→ **THE RECORDS**
──────
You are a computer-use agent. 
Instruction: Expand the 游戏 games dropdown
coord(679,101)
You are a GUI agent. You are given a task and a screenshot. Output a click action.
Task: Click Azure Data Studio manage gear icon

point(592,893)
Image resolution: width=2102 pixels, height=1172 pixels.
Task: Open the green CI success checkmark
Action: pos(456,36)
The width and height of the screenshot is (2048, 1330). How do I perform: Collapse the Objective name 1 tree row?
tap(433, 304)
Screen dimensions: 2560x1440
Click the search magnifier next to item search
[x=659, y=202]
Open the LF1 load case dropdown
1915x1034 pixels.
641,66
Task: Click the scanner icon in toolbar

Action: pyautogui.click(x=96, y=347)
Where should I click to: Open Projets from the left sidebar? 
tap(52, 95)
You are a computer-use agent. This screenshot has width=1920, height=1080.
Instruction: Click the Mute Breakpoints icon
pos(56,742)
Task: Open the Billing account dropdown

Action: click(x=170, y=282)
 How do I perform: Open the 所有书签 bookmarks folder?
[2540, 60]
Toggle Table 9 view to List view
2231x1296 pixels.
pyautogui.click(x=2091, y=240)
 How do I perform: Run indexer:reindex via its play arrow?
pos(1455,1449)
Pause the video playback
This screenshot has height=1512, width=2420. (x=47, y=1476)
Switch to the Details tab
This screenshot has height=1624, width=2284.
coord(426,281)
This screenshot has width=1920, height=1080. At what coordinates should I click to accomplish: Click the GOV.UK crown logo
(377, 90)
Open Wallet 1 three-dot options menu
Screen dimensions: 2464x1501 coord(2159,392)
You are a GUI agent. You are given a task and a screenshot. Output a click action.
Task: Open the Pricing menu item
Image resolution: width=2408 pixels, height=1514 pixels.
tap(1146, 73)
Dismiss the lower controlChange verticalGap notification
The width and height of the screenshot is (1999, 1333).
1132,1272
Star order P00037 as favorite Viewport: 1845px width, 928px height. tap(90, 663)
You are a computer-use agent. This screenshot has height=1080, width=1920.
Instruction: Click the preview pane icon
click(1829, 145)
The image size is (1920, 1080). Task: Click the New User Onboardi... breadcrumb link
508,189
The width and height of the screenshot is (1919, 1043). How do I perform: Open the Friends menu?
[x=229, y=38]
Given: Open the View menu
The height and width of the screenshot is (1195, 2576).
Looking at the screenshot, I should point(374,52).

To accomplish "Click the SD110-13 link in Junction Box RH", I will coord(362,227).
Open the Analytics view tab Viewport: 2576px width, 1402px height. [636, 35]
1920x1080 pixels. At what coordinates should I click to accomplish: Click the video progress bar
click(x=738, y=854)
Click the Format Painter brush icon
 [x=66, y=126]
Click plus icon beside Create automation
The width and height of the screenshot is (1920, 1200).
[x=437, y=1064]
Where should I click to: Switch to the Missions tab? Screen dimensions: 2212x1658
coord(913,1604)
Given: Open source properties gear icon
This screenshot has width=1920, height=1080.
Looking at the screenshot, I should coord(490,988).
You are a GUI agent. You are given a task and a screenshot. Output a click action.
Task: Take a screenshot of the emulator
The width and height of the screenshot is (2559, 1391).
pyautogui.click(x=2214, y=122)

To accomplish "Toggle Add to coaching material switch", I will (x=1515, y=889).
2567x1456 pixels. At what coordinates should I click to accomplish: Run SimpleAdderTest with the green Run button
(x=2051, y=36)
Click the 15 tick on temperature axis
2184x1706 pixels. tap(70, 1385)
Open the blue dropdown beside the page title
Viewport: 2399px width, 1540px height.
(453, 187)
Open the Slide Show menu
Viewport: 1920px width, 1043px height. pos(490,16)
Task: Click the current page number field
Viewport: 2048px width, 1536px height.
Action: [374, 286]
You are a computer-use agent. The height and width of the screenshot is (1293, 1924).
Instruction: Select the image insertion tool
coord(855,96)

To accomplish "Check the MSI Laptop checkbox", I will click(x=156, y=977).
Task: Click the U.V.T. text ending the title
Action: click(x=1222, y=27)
──────
Look above for the line holding "Task: Click Azure", then set down exactly that line and every line after it up to and including the line holding "Screen dimensions: 2560x1440", with nothing else.

→ **COMPLETED EXERCISE**
Task: Click Azure Data Studio manage gear icon

point(592,893)
Image resolution: width=2102 pixels, height=1172 pixels.
Task: Open the green CI success checkmark
Action: pos(456,36)
The width and height of the screenshot is (2048, 1330). How do I perform: Collapse the Objective name 1 tree row?
tap(433, 304)
Screen dimensions: 2560x1440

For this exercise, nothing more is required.